North Carolina Senate Targets AI‑Driven Insurance Denials and Hospital Billing Inflation
North Carolina senators propose a bill to stop AI‑only insurance denials and curb AI‑driven hospital billing inflation, sparking debate over oversight.

Did a bot deny your claim? NC lawmakers want to regulate AI in health insurance
*TL;DR: North Carolina senators are advancing legislation that would prohibit health insurers from denying claims solely on AI output and would impose new limits on AI‑generated hospital billing codes.
Context Artificial intelligence is reshaping medical research, delivering faster diagnoses and novel treatments. Lawmakers warn the same technology could raise patient costs if left unchecked in insurance decisions and hospital billing.
Key Facts Sen. Amy Galey (R‑Alamance) introduced a committee substitute to House Bill 565 that requires a living human to review any claim the AI rejects. “We do not want robots or computers to deny care to sick people,” she told the Senate Health Committee.
Galey cited a Rice University Baker Institute report showing hospital service prices have risen more than 200 % since 2000. She argues the surge is not driven by labor or patient acuity but by AI systems that select higher‑reimbursement codes—a practice known as upcoding.

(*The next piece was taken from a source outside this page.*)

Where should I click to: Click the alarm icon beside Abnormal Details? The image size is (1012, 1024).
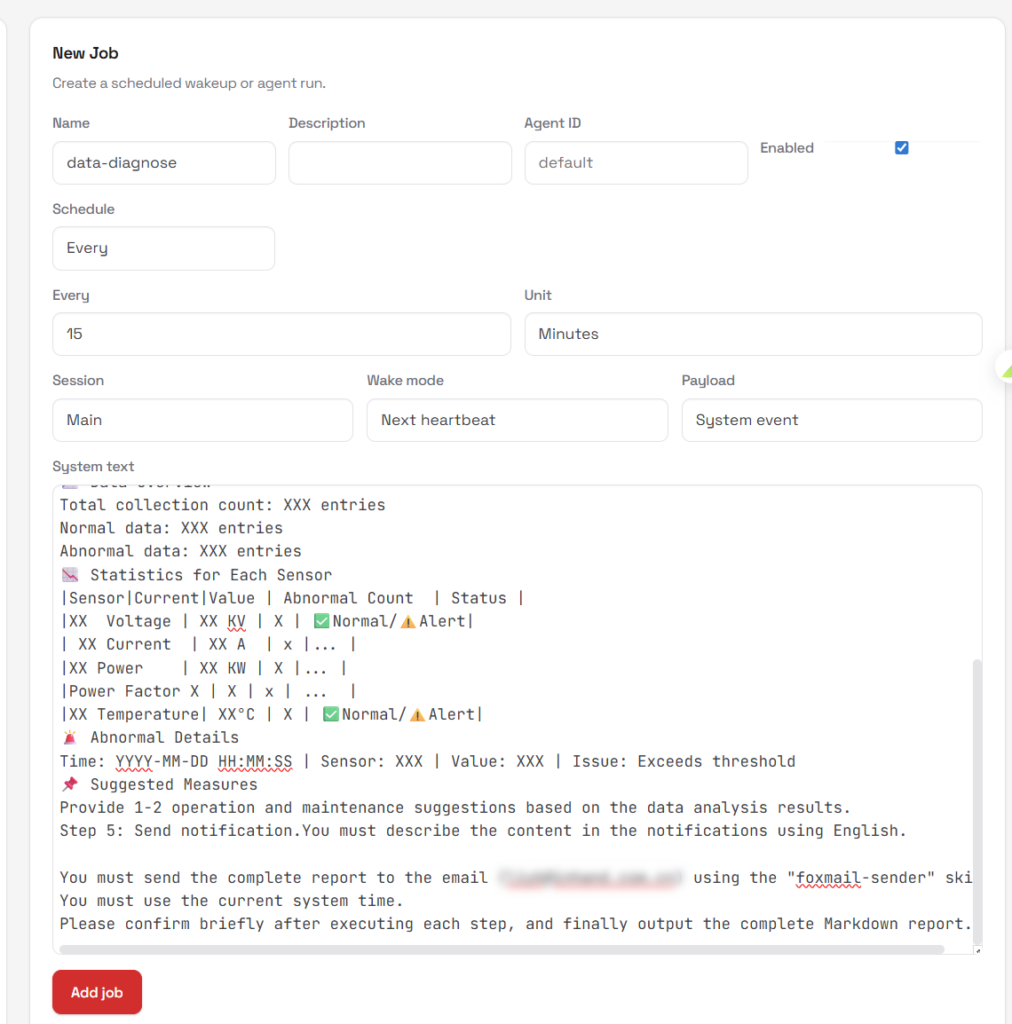click(69, 738)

The bill would also create rules for AI use in hospital coding, aiming to stop automatic selection of the most lucrative billing codes. “It’s resulting in a higher bill that increases costs for insurers, including Medicaid and the state health plan and the patient,” Galey said.
Sen. Gale Adcock (D‑Wake), a family‑nurse practitioner, called the proposal “one‑sided.” She noted existing regulations already ban upcoding and allow the Department of Health and Human Services to suspend providers caught inflating codes. Adcock said the bill needs extensive work to achieve balance and enforceability, and it fails to address differing charges for inpatient versus outpatient services.
Sen. Natalie Murdock (D‑Durham) highlighted concerns from two large hospitals in her district about how the legislation defines upcoding and fraud. She stressed that the bill must evolve with AI technology and that broader healthcare input is essential.
The North Carolina Healthcare Association warned that AI‑driven coding and billing are complex and expressed willingness to help craft precise language.
What It Means If passed, the bill would force insurers to involve human reviewers before denying claims flagged by AI, potentially slowing automated decision‑making but adding a safeguard for patients. Hospital billing could see tighter oversight, limiting AI’s ability to automatically assign higher‑value codes. Critics argue the measures may duplicate existing rules and create enforcement challenges.
The second committee hearing was canceled, leaving the bill’s future uncertain. Stakeholders from insurers, hospitals, and patient advocates are expected to lobby as the General Assembly refines the language.
What to watch next: The Senate will schedule a revised hearing, and the Department of Health and Human Services may issue guidance on AI‑related billing practices.